Six months have passed since Gov. Paul LePage’s administration said it would propose legislation to have the state’s public schools take over special education for 3- to 5-year-olds. Yet as the Legislature enters the final weeks of an abbreviated session, the legislation from the executive branch has yet to arrive on lawmakers’ desks.

Meanwhile, six school districts have started working to take over the special services from the state’s Child Development Services, or CDS, system before any mandate comes down from the Legislature. They’re making the transition with the help of two grants, together worth more than $1 million, that the Maine Department of Education awarded in January as part of the LePage administration’s push to have more school districts collaborate and deliver services regionally.

Maine is the only state where school districts aren’t responsible for providing special education services to preschool-age children with disabilities and developmental delays, according to the state Department of Education. The department recently submitted its proposal to have the state’s 240 school districts take on that responsibility to the Legislature’s Office of the Revisor of Statutes, which is responsible for drafting legislation, Rachel Paling, a department spokeswoman, said Wednesday.

“It’s the cart before the horse” to have the state fund grants for individual districts to take over CDS’ responsibilities before releasing legislation to authorize the change statewide, said Carrie Woodcock, executive director of the Maine Parent Federation, which helps parents navigate special education services and advocate for their children.

But there’s an upside to the approach, said Woodcock, who served on a committee last fall that made recommendations for the reorganization legislation.

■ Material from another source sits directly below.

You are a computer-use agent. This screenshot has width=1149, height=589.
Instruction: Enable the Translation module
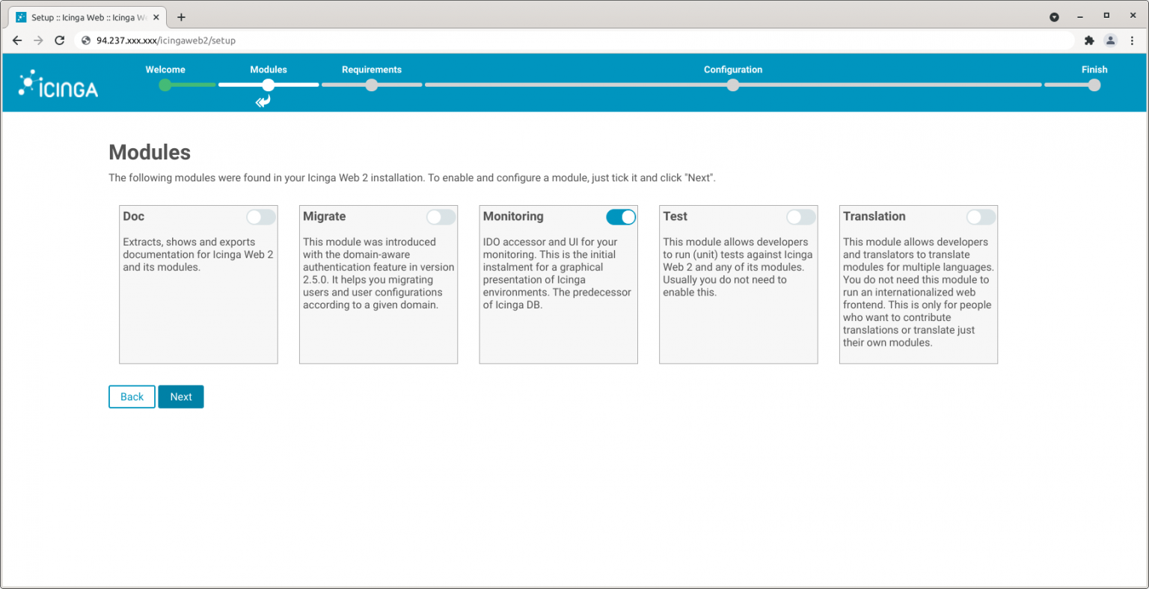981,216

“I think it’s a way to get some programs out there,” she said. “We should have some, hopefully, solid financial numbers for these districts. We should have some ideas as to how kids have progressed academically.”

CDS has posted budget shortfalls for much of the past decade, after lawmakers and the Baldacci administration cut the program’s budget by a third in 2005 and later attempted to reorganize it.

The insufficient funding and a continual state of political flux have caused children to go without services to which they’re entitled under federal law, forced other children to wait longer for services than they legally should have to, and caused Maine’s performance to fall behind that of other states in helping young children with disabilities at a time in their lives when those services can make the biggest difference and reduce the need for costly special education later on.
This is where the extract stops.